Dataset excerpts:
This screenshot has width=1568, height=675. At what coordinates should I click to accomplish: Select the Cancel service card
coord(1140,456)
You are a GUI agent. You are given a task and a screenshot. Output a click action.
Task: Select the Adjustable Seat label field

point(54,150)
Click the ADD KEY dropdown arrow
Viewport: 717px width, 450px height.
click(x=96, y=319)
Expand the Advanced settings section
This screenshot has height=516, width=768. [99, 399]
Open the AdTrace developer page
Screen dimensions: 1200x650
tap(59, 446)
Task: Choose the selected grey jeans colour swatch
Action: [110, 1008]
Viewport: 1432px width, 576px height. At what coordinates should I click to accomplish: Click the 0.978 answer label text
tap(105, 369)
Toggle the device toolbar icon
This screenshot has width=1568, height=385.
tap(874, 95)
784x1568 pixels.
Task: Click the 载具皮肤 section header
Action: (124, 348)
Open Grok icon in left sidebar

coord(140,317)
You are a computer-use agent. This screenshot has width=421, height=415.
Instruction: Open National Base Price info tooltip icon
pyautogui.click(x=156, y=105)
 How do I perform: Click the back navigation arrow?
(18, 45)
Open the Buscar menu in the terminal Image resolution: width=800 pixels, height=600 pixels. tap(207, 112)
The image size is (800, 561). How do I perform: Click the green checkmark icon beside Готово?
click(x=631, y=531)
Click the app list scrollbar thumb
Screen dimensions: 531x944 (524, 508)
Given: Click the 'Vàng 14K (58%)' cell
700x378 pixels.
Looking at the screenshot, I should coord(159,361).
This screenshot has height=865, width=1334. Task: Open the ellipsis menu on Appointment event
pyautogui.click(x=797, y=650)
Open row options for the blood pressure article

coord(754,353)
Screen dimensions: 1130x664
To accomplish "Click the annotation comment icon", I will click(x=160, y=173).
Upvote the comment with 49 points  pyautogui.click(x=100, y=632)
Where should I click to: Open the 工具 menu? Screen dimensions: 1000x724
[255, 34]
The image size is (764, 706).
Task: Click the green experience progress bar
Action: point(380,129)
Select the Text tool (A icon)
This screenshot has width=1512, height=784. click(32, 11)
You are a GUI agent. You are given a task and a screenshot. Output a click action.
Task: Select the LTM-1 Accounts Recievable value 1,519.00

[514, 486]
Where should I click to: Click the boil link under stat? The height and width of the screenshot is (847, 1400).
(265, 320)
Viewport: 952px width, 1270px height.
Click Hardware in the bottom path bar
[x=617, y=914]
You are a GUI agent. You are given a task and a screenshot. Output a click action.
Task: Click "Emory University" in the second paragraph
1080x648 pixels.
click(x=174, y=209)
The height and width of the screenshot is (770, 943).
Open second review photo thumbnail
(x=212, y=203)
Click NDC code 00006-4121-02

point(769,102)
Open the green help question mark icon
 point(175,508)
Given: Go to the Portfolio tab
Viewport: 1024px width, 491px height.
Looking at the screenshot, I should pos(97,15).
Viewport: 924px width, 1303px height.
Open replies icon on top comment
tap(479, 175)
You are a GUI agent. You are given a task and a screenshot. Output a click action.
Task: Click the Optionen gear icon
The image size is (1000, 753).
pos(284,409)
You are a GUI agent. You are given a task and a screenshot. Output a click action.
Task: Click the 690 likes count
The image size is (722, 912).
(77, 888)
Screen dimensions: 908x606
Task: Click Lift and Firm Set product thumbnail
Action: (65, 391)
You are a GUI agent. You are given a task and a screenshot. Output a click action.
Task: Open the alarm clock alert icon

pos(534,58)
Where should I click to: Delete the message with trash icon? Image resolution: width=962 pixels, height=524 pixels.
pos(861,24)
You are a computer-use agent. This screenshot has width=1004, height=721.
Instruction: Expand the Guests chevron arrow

§ **EXERCISE INSTRUCTIONS**
Search the records line by line for the word "computer" and copy every line where it appears.

§ **YOUR RESPONSE**
You are a computer-use agent. This screenshot has width=421, height=415.
You are a computer-use agent. This screenshot has width=1004, height=721.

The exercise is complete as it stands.